Bocciata, senza alcuna possibilità di appello. Bocciata perché a volte lo stop di un anno significa volere bene davvero a un’alunna, darle il tempo di crescere. Bocciata non una singola studentessa, ma la scuola in generale; quella che negli ultimi anni è passata da un’istruzione ancorata al “sapere” a un’altra che privilegia il “saper fare”, e così facendo ha smarrito la sua vera natura. Le vuole troppo bene Riccardo Prando, insegnante e giornalista varesino con oltre trent’anni dietro la cattedra, per chiudere un occhio — o forse due — e concederle una facile promozione; meglio scrivere un libro Contro la scuola (La fontana di Siloe, 2017). Il titolo, già in sé provocatorio, racchiude una sorta di diario: dimenticate però le sterili lamentele, perché pagina dopo pagina emergono esperienze e giudizi concreti, arrabbiature, ma anche piacevoli sorprese regalate dagli alunni. In fondo è solo a loro che si dovrebbe guardare una volta entrati in aula, anche se troppo spesso a prevalere è altro, come spiega il sottotitolo: “Perché opporsi a un modello educativo che privilegia la burocrazia a scapito della cultura. E riduce lo studente a un numero”.



Statistiche, percentuali, parametri ai quali attenersi, poi Pon, Ptof e altri acronimi che si traducono in nuove carte e tabelle. Tutto tranne lo “studio”, che è “il vero, autentico desaparecido della scuola italiana”, come si legge in un passaggio del libro. “Di solito lo si liquida con la frase di prammatica “stendiamo un pietoso velo”, invece questa volta sono qui giusto per alzarlo, quel velo che pietoso rimane”.



Un insegnante vecchio stile, potrebbe dire qualcuno, uno che per parlare delle scuole elementari fa riferimento alla “famosa triade” imparata dalla nonna: “leggere, scrivere, far di conto”. La signora — per inciso — tra i banchi aveva passato soltanto un anno, mentre oggi nonostante l’obbligo si estenda fino quasi alla maggiore età, molte università devono fare corsi per insegnare a scrivere una tesi di laurea.
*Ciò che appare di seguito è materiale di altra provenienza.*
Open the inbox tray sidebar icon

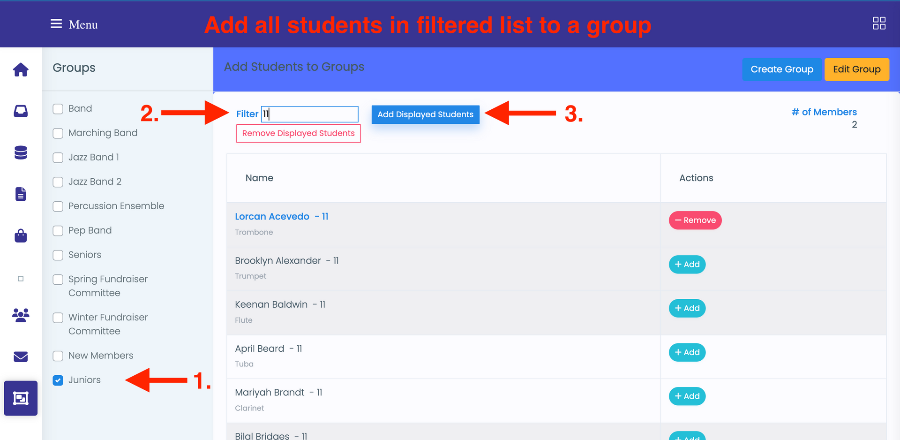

“Cari ragazzi — prosegue Prando rivolgendosi direttamente ai suoi alunni — dite quello che volete, ma questa non è più la mia scuola. Intendo: la scuola dove ho cominciato a insegnare, dove sono rimasto e mi sono trovato bene al punto che per diversi anni non mi sono quasi accorto di andare a lavorare”. Già, perché stare a contatto con gli alunni, camminare insieme a loro — “il buon insegnante non smette mai di imparare” — può essere il lavoro più bello del mondo: “È la gioia di crescere dando, o almeno cercando di dare, senso alla vita. Non c’è altro mestiere capace di offrire un orizzonte più alto, una prospettiva più vasta”.



Così ci si può commuovere per qualche minuto speso in silenzio ammirando il Monte Rosa dalla finestra dell’aula (e rileggere nei pensieri scritti dai ragazzi le parole “bellezza”, “grandezza”, “stupore”), oppure per un’alunna che scoppia a piangere in classe mentre un adulto racconta di un incontro con una donna sofferente e sconosciuta, ma capace di una tenerezza gratuita e totale. “Quella signora è mia mamma. Non avevo mai sentito parlare così bene di mia madre”.

Istanti che valgono più di tanti schemi e progetti: “Programmare non serve”, scrive l’autore. “La sorpresa è dietro l’angolo. O dentro una classe, che quando entra esplode”.

Insegnamento 2.0? No, almeno non dal punto di vista tecnologico. Tanta voglia di lasciarsi stupire, quella sì, anche quando la stanchezza o l’arrabbiatura sembrano prendere il sopravvento. E poi la capacità di sfidare gli alunni: legare le lezioni a fatti di cronaca per attrarre l’attenzione, non risparmiare neppure gli argomenti più scomodi. “Oggi un’alunna di seconda media mi ha informato che ‘per crescere bene, un bambino ha bisogno di una mamma e di un papà’. Ottima notizia, anche se non proprio originale”.

Davanti d’altronde non si hanno numeri ma persone, piccole solo per i numeri stampati sulla carta d’identità. Ridurre questo o, peggio, dimenticarlo meriterebbe sì un cinque in pagella.